The steps outlined below will damage any data on the selected disks. Do not run them on a production system without fully understanding the process and testing in a development environment.

These instructions are not meant to be exhaustive and may not be appropriate for your environment. Always check with your hardware and software vendors for the appropriate steps to manage your infrastructure.

Steps to create a RAID5 device
  1. Log in to your system and open a command prompt.

  2. Change your shell to run as root:
    user@debian~$: su -

  3. Update your package list so the latest software versions are installed:
    root@debian~$: apt-get update
    Hit http://security.debian.org squeeze/updates Release.gpg
    [data omited for length]
    Reading package lists... Done

  4. Install the mdadm software. During the installation if it asks to configure any current arrays, type "none" and hit enter. If it asks to automatically monitor arrays, hit yes.
    root@debian~$: apt-get install mdadm
    Reading package lists.. Done
    [data omited for length]
    Setting up mdadm (3.1.3-1+8efb9d1)...
    Generating array device nodes... done.
    Generating mdadm.conf... done.
    Starting MD monitoring service: mdadm --monitor.
    Assembling MD arrays... done (no arrays found in config file or automatically).
    update-initramfs: Generating /boot/initrd.img-2.6.32-5-amd64
    W: mdadm: /etc/mdadm/mdadm.conf defines no arrays.
    W: mdadm: no arrays defined in configuration file.

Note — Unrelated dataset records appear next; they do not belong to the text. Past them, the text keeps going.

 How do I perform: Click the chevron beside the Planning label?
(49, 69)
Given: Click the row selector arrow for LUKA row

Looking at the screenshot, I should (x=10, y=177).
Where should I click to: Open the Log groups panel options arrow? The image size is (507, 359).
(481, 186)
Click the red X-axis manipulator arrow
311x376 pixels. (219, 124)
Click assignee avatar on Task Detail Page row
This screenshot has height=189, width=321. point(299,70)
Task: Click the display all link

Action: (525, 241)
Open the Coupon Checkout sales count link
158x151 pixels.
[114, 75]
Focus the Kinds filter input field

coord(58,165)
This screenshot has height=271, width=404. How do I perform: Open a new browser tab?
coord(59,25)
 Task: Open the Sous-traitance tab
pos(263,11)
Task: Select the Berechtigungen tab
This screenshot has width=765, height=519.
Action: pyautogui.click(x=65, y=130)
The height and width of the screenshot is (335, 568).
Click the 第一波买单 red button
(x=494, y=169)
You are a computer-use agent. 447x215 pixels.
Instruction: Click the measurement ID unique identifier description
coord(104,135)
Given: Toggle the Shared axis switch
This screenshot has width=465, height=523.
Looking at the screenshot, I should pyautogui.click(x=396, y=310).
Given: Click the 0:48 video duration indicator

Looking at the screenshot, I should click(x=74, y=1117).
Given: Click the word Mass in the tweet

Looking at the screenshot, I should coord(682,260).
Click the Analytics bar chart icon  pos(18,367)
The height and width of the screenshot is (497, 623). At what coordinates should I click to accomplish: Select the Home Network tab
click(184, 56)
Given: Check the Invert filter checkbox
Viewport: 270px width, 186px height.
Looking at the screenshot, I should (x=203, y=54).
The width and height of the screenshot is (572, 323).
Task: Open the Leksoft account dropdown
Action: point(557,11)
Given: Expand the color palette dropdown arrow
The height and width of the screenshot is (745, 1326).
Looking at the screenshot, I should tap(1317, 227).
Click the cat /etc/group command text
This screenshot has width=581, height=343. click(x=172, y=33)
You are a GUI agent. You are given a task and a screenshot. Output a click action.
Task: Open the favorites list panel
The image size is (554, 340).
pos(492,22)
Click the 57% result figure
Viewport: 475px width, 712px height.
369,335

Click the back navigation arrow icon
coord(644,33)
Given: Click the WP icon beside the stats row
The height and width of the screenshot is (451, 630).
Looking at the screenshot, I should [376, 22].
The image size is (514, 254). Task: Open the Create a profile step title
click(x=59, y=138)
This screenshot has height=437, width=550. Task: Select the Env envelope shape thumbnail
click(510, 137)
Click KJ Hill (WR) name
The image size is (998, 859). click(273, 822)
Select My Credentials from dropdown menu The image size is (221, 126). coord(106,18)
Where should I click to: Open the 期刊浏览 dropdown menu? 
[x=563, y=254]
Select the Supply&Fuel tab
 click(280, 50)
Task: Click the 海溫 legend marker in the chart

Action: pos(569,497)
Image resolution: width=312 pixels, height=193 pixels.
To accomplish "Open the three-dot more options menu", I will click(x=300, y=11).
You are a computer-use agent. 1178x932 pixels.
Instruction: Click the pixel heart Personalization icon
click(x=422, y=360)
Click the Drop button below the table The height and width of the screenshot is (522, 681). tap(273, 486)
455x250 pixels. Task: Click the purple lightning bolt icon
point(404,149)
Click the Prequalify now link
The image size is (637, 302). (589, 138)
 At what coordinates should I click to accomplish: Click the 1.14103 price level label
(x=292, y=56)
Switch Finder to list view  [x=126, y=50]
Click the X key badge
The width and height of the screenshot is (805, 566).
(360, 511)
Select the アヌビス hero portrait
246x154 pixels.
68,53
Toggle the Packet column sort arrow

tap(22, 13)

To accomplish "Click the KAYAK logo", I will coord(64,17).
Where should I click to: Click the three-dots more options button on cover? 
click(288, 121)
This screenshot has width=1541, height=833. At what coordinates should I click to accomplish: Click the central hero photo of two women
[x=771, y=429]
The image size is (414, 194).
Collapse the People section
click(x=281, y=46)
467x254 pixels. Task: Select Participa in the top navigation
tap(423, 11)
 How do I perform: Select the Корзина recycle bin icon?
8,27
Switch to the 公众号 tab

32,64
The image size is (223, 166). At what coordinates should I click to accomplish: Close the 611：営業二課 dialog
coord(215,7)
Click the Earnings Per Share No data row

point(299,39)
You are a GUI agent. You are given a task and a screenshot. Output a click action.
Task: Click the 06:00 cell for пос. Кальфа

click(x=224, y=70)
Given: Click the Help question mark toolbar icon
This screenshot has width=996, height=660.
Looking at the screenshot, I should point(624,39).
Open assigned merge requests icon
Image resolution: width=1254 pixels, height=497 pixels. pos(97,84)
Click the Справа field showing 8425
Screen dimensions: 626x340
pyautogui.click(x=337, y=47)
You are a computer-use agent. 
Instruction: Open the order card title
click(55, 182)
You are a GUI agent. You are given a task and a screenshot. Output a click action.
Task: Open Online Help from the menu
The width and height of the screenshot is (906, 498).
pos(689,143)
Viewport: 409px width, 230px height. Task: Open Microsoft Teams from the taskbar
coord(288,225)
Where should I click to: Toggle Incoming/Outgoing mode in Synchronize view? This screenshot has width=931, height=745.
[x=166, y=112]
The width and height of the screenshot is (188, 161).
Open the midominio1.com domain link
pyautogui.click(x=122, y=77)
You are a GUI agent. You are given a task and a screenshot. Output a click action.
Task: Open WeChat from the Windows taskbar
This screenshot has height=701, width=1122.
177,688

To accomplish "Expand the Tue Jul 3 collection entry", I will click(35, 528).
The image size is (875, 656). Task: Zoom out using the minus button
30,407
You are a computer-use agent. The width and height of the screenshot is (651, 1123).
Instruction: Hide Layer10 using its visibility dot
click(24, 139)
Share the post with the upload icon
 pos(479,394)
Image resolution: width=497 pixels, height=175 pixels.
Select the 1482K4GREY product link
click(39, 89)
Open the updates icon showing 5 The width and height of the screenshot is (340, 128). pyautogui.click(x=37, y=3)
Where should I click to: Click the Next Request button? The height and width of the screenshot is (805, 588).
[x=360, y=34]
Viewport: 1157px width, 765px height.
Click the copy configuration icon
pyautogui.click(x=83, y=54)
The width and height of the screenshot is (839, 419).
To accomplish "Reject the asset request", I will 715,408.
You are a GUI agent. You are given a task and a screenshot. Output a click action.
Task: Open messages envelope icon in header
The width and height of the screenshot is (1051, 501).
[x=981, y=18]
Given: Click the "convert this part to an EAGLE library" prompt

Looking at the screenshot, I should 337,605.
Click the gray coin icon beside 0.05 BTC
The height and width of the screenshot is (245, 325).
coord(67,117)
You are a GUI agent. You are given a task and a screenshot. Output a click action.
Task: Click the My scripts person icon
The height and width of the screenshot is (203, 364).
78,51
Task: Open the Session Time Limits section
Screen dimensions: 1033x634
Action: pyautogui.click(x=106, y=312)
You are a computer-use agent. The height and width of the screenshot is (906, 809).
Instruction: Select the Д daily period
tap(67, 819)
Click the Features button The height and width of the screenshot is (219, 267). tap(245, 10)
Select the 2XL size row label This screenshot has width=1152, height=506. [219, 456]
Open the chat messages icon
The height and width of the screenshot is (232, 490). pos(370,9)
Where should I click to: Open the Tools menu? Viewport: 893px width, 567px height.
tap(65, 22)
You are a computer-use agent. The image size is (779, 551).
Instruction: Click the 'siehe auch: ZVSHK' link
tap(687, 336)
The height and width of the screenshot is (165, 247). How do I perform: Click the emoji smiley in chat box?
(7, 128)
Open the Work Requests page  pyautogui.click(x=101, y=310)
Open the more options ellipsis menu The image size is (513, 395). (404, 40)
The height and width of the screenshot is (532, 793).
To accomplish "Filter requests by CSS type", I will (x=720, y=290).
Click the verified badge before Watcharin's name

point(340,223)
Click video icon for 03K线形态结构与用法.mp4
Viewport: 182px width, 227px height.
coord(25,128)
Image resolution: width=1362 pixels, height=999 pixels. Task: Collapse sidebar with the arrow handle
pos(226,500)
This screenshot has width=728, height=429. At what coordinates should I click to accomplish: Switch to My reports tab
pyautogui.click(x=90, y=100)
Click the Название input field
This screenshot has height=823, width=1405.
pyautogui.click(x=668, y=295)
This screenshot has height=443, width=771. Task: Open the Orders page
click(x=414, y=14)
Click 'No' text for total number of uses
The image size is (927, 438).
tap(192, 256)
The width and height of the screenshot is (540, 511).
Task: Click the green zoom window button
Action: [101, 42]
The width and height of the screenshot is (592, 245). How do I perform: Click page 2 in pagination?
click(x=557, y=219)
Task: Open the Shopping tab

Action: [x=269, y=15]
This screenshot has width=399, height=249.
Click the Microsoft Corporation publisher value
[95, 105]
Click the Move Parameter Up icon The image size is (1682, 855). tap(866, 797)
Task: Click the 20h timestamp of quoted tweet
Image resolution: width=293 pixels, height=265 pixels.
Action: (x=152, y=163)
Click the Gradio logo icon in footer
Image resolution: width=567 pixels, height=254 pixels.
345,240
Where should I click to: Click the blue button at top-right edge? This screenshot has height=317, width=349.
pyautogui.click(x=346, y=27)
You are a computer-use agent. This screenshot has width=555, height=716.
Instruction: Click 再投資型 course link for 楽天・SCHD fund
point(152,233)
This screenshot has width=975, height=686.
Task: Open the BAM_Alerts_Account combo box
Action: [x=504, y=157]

  5. Verify mdadm was installed and works:
    root@debian~$: mdadm
    Usage: mdadm --help
      for help

  6. Add your media devices to the machine. This process will be different depending on system setup. Plug in your hard drives, thumb drives, SSD's, floppies and etc to be used for the RAID array. Shutting down the system to plug in interfaces such as SATA is recommended and will not interfere with this process, just remember to perform steps 1 and 2 before continuing. The system used in this example is a VM and new hard drives were added while it was powered on.

  7. Rescan for new media devices. This step can be skipped if the system was powered off to add the storage devices.
    root@debian~$: echo "- - -" > /sys/class/scsi_host/host0/scan
    If successful there will be no output.

    Note that just running the scan command will not work, the dashes sent to the command are wildcards (that I believe tell the controller to scan all buses). Unfortunately I could not find enough information on this command to fully understand how it is being used, if you have details please contact me.

    If you are using an HBA for fiber channel, iSCSI, or other protocols it is possible you may have to use vendor supplied programs to scan for new devices.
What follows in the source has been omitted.